Written problem
Copy the records word for word, from the start through the line containing "Action: point(838,226)".

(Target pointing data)
-----

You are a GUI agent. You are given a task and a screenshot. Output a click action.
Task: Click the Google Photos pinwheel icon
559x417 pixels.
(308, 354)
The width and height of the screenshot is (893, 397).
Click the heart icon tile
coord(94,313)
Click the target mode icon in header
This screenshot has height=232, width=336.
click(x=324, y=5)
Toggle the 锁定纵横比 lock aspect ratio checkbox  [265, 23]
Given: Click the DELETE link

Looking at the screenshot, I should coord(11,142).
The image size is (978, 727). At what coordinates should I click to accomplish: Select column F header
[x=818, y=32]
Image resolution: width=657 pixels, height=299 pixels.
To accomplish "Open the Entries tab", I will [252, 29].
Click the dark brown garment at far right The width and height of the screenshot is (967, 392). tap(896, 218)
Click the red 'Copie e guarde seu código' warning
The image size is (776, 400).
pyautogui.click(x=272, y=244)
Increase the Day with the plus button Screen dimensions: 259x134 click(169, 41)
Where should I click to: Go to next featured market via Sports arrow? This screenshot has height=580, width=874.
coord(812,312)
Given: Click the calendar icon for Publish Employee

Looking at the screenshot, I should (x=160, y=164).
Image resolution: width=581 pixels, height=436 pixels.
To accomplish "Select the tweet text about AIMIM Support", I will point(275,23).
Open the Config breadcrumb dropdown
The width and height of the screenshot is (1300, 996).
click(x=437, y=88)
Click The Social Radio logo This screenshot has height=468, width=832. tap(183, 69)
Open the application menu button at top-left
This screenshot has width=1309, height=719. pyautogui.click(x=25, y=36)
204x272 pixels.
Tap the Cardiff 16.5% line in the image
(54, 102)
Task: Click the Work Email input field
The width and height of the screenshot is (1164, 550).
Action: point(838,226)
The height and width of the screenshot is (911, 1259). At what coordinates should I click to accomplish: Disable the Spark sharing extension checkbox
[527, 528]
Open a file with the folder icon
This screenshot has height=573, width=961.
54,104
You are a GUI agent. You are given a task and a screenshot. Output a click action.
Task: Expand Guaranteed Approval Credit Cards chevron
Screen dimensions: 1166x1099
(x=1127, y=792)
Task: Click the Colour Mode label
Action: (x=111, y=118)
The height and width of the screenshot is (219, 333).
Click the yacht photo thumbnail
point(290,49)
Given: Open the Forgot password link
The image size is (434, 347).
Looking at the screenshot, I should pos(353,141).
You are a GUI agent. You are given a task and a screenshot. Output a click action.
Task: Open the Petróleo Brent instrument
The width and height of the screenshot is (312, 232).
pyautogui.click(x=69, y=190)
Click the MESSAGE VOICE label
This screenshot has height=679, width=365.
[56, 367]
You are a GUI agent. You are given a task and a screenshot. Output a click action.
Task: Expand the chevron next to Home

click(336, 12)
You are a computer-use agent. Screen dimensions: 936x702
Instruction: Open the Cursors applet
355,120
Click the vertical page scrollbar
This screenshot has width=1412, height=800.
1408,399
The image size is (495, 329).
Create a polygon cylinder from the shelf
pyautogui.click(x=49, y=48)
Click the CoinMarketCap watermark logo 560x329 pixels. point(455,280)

-----

Solution below
You are a GUI agent. You are given a task and a screenshot. Output a click action.
Task: Click the Google Photos pinwheel icon
559x417 pixels.
(308, 354)
The width and height of the screenshot is (893, 397).
Click the heart icon tile
coord(94,313)
Click the target mode icon in header
This screenshot has height=232, width=336.
click(x=324, y=5)
Toggle the 锁定纵横比 lock aspect ratio checkbox  [265, 23]
Given: Click the DELETE link

Looking at the screenshot, I should coord(11,142).
The image size is (978, 727). At what coordinates should I click to accomplish: Select column F header
[x=818, y=32]
Image resolution: width=657 pixels, height=299 pixels.
To accomplish "Open the Entries tab", I will [252, 29].
Click the dark brown garment at far right The width and height of the screenshot is (967, 392). tap(896, 218)
Click the red 'Copie e guarde seu código' warning
The image size is (776, 400).
pyautogui.click(x=272, y=244)
Increase the Day with the plus button Screen dimensions: 259x134 click(169, 41)
Where should I click to: Go to next featured market via Sports arrow? This screenshot has height=580, width=874.
coord(812,312)
Given: Click the calendar icon for Publish Employee

Looking at the screenshot, I should (x=160, y=164).
Image resolution: width=581 pixels, height=436 pixels.
To accomplish "Select the tweet text about AIMIM Support", I will point(275,23).
Open the Config breadcrumb dropdown
The width and height of the screenshot is (1300, 996).
click(x=437, y=88)
Click The Social Radio logo This screenshot has height=468, width=832. tap(183, 69)
Open the application menu button at top-left
This screenshot has width=1309, height=719. pyautogui.click(x=25, y=36)
204x272 pixels.
Tap the Cardiff 16.5% line in the image
(54, 102)
Task: Click the Work Email input field
The width and height of the screenshot is (1164, 550).
Action: point(838,226)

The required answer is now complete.